- YOUR OBJECTIVE: Some lines of the records below include the word "computer". Report how many, and write nothing besides the number.

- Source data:
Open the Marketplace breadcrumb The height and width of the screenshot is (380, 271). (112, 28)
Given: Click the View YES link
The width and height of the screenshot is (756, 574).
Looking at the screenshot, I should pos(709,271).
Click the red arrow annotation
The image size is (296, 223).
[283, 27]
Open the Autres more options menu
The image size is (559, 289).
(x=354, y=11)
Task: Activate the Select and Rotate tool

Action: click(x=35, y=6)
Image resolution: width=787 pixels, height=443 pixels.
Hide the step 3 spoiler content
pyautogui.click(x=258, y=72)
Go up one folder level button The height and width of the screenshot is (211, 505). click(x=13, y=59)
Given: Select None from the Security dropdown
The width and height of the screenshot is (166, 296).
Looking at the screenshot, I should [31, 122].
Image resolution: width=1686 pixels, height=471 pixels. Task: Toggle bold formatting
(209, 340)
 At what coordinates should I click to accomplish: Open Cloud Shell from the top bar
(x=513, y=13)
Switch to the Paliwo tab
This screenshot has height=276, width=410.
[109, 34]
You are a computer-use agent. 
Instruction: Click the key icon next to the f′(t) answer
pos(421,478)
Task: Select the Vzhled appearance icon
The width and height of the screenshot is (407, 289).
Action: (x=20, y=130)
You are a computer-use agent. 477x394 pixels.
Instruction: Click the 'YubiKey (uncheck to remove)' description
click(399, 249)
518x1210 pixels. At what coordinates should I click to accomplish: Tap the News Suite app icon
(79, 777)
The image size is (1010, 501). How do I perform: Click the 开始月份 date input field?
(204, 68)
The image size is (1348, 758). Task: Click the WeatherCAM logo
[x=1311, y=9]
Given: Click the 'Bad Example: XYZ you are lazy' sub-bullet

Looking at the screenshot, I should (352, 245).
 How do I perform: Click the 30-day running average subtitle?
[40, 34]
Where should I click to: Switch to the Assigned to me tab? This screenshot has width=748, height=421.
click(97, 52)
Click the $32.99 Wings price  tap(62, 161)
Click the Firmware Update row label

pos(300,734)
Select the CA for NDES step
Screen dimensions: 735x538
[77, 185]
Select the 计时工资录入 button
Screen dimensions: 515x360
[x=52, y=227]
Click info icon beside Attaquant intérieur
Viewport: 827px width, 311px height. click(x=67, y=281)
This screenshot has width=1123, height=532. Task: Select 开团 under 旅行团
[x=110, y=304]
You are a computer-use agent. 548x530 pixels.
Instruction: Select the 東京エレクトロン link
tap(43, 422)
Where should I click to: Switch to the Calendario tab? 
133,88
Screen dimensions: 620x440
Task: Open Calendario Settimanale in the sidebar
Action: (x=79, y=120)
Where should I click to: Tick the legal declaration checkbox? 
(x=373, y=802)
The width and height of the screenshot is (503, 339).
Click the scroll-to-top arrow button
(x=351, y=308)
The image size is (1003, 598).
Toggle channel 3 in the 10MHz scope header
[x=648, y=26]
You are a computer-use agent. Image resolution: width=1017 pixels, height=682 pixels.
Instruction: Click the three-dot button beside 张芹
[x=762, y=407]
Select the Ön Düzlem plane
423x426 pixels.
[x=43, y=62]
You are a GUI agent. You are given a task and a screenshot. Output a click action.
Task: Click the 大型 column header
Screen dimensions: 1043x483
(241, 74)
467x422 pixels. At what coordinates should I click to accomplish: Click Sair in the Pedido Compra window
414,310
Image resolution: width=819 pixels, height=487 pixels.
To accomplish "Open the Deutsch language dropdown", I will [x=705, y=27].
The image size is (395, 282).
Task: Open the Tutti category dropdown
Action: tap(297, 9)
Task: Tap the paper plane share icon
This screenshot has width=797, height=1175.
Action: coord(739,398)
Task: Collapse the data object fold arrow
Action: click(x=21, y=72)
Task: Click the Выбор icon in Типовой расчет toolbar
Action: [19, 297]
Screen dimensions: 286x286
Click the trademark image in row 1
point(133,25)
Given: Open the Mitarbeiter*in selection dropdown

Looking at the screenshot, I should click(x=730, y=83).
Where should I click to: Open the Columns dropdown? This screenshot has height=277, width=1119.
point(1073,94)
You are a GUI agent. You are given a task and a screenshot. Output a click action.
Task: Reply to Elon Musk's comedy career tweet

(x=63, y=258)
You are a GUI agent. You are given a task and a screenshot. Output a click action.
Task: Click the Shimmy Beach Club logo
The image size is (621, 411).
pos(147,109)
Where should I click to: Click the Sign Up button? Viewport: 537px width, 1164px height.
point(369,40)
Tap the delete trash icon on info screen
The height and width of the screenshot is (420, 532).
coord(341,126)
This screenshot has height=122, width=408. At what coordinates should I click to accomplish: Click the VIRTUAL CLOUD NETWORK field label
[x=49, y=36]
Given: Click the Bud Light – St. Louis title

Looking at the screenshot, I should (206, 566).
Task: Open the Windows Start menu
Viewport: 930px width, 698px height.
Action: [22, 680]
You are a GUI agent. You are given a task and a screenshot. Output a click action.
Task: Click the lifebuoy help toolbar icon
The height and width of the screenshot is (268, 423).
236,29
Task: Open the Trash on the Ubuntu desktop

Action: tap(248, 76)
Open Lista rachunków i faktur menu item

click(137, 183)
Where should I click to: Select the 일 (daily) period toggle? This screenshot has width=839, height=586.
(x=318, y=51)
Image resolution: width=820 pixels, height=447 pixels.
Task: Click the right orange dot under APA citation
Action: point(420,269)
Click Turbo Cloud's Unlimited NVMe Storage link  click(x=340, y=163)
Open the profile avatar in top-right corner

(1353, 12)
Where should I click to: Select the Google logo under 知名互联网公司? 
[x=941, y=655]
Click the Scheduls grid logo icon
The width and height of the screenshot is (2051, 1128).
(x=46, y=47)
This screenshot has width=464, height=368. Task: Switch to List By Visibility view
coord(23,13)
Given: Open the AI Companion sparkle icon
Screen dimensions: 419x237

- FINISHED EXERCISE: 4